▸ **Data to examine**
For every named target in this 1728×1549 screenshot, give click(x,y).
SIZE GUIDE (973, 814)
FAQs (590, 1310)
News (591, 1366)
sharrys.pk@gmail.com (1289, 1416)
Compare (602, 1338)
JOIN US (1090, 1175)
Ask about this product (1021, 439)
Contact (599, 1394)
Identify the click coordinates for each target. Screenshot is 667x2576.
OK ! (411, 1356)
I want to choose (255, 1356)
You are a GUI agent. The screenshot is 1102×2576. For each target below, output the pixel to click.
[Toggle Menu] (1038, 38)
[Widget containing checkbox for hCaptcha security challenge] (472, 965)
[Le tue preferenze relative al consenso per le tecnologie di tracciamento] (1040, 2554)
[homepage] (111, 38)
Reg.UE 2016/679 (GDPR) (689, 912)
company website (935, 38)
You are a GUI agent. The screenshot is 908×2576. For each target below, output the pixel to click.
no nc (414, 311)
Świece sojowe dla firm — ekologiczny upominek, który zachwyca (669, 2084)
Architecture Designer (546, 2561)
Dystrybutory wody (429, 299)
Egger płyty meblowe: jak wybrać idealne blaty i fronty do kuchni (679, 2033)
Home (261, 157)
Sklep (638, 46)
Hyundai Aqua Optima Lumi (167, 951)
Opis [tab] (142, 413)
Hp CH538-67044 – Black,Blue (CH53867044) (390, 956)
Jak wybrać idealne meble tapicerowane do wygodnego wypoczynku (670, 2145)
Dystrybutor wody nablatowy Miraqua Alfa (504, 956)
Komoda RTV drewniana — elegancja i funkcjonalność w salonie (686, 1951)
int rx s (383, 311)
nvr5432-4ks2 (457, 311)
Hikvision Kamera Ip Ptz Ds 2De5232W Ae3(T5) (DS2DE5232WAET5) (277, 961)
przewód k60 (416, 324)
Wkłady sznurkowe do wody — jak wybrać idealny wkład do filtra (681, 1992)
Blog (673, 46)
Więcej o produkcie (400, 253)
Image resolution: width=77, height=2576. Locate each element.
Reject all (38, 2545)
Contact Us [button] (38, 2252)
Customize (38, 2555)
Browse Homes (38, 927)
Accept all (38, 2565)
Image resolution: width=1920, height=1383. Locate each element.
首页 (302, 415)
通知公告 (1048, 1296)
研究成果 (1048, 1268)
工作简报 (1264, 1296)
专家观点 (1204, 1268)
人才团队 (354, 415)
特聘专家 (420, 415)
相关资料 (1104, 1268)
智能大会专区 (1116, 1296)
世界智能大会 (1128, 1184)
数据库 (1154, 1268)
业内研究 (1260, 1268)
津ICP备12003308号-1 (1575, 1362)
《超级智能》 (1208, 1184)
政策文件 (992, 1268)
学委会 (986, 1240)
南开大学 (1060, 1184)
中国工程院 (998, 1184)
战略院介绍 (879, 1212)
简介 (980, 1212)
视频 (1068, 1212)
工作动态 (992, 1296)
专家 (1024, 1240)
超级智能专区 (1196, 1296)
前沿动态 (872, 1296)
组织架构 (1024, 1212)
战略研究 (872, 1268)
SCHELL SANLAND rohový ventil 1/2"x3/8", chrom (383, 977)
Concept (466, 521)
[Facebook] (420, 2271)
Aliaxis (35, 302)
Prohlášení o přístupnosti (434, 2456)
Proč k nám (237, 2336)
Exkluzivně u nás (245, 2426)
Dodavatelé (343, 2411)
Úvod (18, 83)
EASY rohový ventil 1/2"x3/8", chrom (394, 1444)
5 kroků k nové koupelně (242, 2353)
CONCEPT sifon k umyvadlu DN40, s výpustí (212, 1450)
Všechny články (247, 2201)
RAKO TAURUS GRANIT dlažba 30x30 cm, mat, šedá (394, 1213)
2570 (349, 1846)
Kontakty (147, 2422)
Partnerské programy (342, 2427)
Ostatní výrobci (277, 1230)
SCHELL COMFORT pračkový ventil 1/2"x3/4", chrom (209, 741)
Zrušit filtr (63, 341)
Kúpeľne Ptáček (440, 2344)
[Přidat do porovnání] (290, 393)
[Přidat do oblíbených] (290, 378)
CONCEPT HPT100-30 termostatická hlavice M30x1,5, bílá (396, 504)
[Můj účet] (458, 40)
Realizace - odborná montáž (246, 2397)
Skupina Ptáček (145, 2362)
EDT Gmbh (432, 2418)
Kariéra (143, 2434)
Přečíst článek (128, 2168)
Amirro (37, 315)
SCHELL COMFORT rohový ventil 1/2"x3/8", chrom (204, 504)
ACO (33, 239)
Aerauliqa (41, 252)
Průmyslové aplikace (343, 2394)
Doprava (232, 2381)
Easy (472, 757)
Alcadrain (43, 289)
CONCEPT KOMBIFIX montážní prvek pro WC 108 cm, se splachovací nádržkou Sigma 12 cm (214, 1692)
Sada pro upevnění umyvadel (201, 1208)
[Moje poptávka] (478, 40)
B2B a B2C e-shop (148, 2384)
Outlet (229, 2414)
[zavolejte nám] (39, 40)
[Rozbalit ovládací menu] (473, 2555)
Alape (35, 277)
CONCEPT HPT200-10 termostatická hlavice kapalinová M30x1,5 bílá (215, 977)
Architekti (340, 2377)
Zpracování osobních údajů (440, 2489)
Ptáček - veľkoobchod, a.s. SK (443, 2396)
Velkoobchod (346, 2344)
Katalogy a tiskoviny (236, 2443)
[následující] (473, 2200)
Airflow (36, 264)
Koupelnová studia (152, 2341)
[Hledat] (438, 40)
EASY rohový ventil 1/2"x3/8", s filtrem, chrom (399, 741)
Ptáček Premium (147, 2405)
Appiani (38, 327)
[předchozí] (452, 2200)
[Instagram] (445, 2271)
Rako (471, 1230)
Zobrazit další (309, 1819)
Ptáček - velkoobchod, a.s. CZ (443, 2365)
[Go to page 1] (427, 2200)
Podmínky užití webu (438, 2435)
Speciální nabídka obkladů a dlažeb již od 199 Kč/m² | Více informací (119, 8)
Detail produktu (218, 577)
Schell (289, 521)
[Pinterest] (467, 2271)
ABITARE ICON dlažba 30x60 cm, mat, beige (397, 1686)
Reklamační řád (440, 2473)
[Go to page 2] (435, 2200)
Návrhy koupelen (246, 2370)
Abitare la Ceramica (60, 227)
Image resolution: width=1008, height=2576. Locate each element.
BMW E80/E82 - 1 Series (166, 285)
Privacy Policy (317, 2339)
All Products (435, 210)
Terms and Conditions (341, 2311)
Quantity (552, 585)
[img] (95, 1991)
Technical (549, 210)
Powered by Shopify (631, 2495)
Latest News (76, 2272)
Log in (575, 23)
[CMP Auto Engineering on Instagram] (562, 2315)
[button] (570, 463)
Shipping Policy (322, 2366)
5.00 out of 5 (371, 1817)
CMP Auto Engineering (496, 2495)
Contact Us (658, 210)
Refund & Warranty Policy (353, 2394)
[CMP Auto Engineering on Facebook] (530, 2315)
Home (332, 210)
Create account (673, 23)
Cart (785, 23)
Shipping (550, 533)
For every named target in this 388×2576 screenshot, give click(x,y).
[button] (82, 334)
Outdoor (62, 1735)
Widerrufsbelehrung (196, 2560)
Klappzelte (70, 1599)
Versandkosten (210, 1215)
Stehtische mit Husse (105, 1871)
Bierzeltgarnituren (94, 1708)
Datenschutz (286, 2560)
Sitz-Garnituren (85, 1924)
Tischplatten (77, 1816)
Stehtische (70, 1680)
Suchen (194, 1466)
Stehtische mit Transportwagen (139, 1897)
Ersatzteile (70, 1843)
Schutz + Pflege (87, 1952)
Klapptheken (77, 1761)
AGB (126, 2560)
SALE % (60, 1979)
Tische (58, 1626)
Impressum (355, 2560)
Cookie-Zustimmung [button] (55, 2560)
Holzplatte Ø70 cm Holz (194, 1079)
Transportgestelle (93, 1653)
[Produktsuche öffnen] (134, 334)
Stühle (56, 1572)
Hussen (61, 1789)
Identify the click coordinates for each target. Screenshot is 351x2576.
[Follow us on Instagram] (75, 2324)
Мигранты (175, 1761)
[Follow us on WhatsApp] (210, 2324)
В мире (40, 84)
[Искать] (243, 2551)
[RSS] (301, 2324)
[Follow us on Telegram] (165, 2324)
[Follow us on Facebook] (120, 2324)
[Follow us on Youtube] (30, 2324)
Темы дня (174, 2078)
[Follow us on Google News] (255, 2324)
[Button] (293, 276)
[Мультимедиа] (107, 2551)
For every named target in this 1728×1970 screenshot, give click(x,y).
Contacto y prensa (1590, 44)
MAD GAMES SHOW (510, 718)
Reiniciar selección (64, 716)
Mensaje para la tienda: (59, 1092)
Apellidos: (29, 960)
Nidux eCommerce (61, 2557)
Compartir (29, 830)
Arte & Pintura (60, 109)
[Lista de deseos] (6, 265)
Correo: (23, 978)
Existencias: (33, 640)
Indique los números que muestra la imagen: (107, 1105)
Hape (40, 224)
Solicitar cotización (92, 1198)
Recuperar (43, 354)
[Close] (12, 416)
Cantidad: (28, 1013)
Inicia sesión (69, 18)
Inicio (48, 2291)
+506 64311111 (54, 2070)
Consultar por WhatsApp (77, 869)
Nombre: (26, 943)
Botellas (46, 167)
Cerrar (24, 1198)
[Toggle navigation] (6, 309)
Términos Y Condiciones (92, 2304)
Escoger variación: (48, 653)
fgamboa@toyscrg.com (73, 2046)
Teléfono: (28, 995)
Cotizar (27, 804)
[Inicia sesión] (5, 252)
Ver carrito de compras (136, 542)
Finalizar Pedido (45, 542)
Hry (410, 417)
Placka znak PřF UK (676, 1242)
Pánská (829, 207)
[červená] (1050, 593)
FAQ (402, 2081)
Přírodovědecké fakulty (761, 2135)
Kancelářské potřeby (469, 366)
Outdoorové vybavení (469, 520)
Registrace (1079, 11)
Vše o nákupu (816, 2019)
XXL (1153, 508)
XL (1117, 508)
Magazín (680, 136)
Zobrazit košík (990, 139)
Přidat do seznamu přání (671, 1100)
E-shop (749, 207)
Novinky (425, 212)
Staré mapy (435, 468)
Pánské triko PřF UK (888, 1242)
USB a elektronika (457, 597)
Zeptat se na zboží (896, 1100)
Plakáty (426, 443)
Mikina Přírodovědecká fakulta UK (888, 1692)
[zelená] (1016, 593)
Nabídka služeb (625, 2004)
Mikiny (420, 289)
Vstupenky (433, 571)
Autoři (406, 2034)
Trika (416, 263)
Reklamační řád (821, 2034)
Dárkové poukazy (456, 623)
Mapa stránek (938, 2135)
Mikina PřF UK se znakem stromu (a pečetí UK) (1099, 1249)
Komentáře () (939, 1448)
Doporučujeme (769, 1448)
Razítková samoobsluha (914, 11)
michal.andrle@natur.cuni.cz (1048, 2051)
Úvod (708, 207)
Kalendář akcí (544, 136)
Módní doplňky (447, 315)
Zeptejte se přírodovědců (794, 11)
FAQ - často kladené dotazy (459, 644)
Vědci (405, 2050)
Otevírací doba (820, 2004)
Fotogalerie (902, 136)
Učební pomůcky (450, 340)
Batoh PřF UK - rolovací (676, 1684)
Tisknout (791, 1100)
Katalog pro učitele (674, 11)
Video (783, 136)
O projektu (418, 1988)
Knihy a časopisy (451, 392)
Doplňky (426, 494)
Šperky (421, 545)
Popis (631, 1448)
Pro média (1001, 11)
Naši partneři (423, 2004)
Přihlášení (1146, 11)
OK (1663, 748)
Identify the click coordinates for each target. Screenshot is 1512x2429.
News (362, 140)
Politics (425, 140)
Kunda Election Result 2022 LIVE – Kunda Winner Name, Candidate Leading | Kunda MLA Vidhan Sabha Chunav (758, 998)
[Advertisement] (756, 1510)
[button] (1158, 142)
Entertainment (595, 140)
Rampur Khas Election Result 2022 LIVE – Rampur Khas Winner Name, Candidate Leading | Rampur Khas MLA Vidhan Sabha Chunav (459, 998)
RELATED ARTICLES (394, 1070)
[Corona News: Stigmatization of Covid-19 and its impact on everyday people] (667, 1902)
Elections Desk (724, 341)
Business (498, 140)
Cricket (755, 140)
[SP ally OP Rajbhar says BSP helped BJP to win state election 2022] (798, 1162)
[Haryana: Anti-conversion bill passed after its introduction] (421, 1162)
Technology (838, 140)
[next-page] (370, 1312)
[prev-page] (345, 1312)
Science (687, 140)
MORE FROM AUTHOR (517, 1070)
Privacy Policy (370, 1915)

▸ **What this task involves**
Please retype the top of the data exactly, down to and including the line that holds "nvr5432-4ks2 (457, 311)", and nothing further.

▸ **Output below**
For every named target in this 1728×1549 screenshot, give click(x,y).
SIZE GUIDE (973, 814)
FAQs (590, 1310)
News (591, 1366)
sharrys.pk@gmail.com (1289, 1416)
Compare (602, 1338)
JOIN US (1090, 1175)
Ask about this product (1021, 439)
Contact (599, 1394)
Identify the click coordinates for each target. Screenshot is 667x2576.
OK ! (411, 1356)
I want to choose (255, 1356)
You are a GUI agent. The screenshot is 1102×2576. For each target below, output the pixel to click.
[Toggle Menu] (1038, 38)
[Widget containing checkbox for hCaptcha security challenge] (472, 965)
[Le tue preferenze relative al consenso per le tecnologie di tracciamento] (1040, 2554)
[homepage] (111, 38)
Reg.UE 2016/679 (GDPR) (689, 912)
company website (935, 38)
You are a GUI agent. The screenshot is 908×2576. For each target below, output the pixel to click.
no nc (414, 311)
Świece sojowe dla firm — ekologiczny upominek, który zachwyca (669, 2084)
Architecture Designer (546, 2561)
Dystrybutory wody (429, 299)
Egger płyty meblowe: jak wybrać idealne blaty i fronty do kuchni (679, 2033)
Home (261, 157)
Sklep (638, 46)
Hyundai Aqua Optima Lumi (167, 951)
Opis [tab] (142, 413)
Hp CH538-67044 – Black,Blue (CH53867044) (390, 956)
Jak wybrać idealne meble tapicerowane do wygodnego wypoczynku (670, 2145)
Dystrybutor wody nablatowy Miraqua Alfa (504, 956)
Komoda RTV drewniana — elegancja i funkcjonalność w salonie (686, 1951)
int rx s (383, 311)
nvr5432-4ks2 (457, 311)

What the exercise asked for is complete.